Green Room

Crist at a Crux

posted at 4:43 pm on April 23, 2010 by

The kettle comes to a boil for Republican Gov. Charlie Crist of Florida, as he decides whether to switch to Independent in order to run a three-way race for the Florida U.S. Senate seat recently vacated by Mel Martinez. If Crist stays within the Republican party, he will lose the primary big time; if he turns his coat, he will be running against Republican Marco Rubio and Rep. Kendrick Meek (D-FL, 95%).

I wrote before why I think he would be a fool to switch parties; now there is more evidence that even if he does light that sorry candle, Crist will likely lose the race anyway — and will have destroyed his future political career as well.

Back in mid-April, a Quinnipiac poll of a three-way donnybrook showed Crist ahead of Rubio by a scant two points, with Democrat Meek trailing far behind. I noted that this was easily within the margin of error, and the poll was taken before voters had really had a chance to think about the idea of Crist departing the party and running as an indy.

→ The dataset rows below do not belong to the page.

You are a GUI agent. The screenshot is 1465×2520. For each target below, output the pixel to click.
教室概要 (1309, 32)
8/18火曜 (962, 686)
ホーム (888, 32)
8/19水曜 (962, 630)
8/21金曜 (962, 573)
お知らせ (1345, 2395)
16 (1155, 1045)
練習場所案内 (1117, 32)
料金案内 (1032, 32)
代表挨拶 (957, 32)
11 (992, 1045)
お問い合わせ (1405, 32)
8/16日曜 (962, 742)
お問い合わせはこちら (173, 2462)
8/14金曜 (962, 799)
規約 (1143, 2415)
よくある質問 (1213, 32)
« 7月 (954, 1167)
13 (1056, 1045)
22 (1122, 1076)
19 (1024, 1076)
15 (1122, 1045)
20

But a much more recent Rasmussen poll now shows Rubio seven points ahead of Crist, this time with Meek almost falling off the back of the turnip truck, 15 points behind the front runner. Evidently, if this poll is to be believed — and there’s no reason it shouldn’t be — voters have made their decision about Charlie Crist running as spoiler.

Looking back, only two polls have ever shown Crist winning that threesome: The Quinnipiac poll cited above from April 8th-13th, and a poll back in November by Daily Kos, which showed Crist ahead by 1%, Meek in second, and Rubio third. This earlier poll was conducted before Rubio’s meteoric rise; that same Kos poll also showed Crist walloping Rubio in the primary by 10 points, the last in a long series of polls showing Crist beating Rubio comfortably. But since late January, every poll shows Rubio leading Crist in the primary by double-digits.

This is hardly encouraging news for a sitting governor seeking to switch jobs and parties at the same time.

Finally, here is an amusing piece by Chris Cillizza in his Washington Post column the Fix: “Why Charlie Crist is no Joe Lieberman.” I particularly like this section:

* Standing on principle: In the wake of his loss to Lamont, most general election voters attributed the defeat to the fact that Lieberman refused to back away from his support for the war in Iraq — a position he cast as a stand on principle. (Liberal Democrats would almost certainly disagree with that characterization but it was the prevailing perception among many Connecticut voters.) Losing on principle made Lieberman a sympathetic — and hence electable — candidate in a general election. Crist will have a harder time making the “principled stand” justification if he switches as it will have come after months of polling showing him with next-to-no path to victory in the Republican primary against Rubio. If he does switch, expect Crist to make some sort of “I didn’t leave the party, the party left me” appeal to independent voters but Rubio is doing everything he can to frame a Crist switch in the most crass political terms possible. [Emphasis on last phrase added]

Well… can anyone think of more creditable terms than “crass political” to describe Crist’s road-to-Damascus conversion to Independent?

I stand by my pronunciamento: Crist would be a fool to run as an independent. But of course, there are fools in the world.